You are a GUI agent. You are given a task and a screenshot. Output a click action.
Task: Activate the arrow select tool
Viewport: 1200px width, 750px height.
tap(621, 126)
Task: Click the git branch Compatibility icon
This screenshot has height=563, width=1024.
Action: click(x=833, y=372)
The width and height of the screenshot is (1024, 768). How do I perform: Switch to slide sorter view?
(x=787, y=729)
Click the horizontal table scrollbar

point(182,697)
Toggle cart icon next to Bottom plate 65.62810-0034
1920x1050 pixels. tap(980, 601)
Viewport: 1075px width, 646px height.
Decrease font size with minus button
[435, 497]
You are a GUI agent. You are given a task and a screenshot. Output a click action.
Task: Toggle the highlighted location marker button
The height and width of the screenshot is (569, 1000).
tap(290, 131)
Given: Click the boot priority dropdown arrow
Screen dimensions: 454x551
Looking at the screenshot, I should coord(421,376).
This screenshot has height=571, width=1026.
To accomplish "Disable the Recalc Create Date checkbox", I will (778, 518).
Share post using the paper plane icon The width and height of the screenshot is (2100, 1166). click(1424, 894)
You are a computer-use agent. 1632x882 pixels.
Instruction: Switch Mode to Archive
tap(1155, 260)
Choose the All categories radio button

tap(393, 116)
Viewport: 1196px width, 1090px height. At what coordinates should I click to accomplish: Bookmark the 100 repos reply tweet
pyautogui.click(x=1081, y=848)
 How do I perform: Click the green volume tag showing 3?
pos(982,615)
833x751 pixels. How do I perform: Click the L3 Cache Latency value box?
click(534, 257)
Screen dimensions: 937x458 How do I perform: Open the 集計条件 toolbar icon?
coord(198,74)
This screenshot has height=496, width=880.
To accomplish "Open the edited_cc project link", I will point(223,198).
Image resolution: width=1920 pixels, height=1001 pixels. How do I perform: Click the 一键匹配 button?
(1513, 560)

========================================================================

The task:
Please repeat all of the material above, swapping every "How do I perform" for "How can I do" and leaving everything else unchanged.

Worked solution:
You are a GUI agent. You are given a task and a screenshot. Output a click action.
Task: Activate the arrow select tool
Viewport: 1200px width, 750px height.
tap(621, 126)
Task: Click the git branch Compatibility icon
This screenshot has height=563, width=1024.
Action: click(x=833, y=372)
The width and height of the screenshot is (1024, 768). How can I do: Switch to slide sorter view?
(x=787, y=729)
Click the horizontal table scrollbar

point(182,697)
Toggle cart icon next to Bottom plate 65.62810-0034
1920x1050 pixels. tap(980, 601)
Viewport: 1075px width, 646px height.
Decrease font size with minus button
[435, 497]
You are a GUI agent. You are given a task and a screenshot. Output a click action.
Task: Toggle the highlighted location marker button
The height and width of the screenshot is (569, 1000).
tap(290, 131)
Given: Click the boot priority dropdown arrow
Screen dimensions: 454x551
Looking at the screenshot, I should coord(421,376).
This screenshot has height=571, width=1026.
To accomplish "Disable the Recalc Create Date checkbox", I will (778, 518).
Share post using the paper plane icon The width and height of the screenshot is (2100, 1166). click(1424, 894)
You are a computer-use agent. 1632x882 pixels.
Instruction: Switch Mode to Archive
tap(1155, 260)
Choose the All categories radio button

tap(393, 116)
Viewport: 1196px width, 1090px height. At what coordinates should I click to accomplish: Bookmark the 100 repos reply tweet
pyautogui.click(x=1081, y=848)
 How can I do: Click the green volume tag showing 3?
pos(982,615)
833x751 pixels. How can I do: Click the L3 Cache Latency value box?
click(534, 257)
Screen dimensions: 937x458 How can I do: Open the 集計条件 toolbar icon?
coord(198,74)
This screenshot has height=496, width=880.
To accomplish "Open the edited_cc project link", I will point(223,198).
Image resolution: width=1920 pixels, height=1001 pixels. How can I do: Click the 一键匹配 button?
(1513, 560)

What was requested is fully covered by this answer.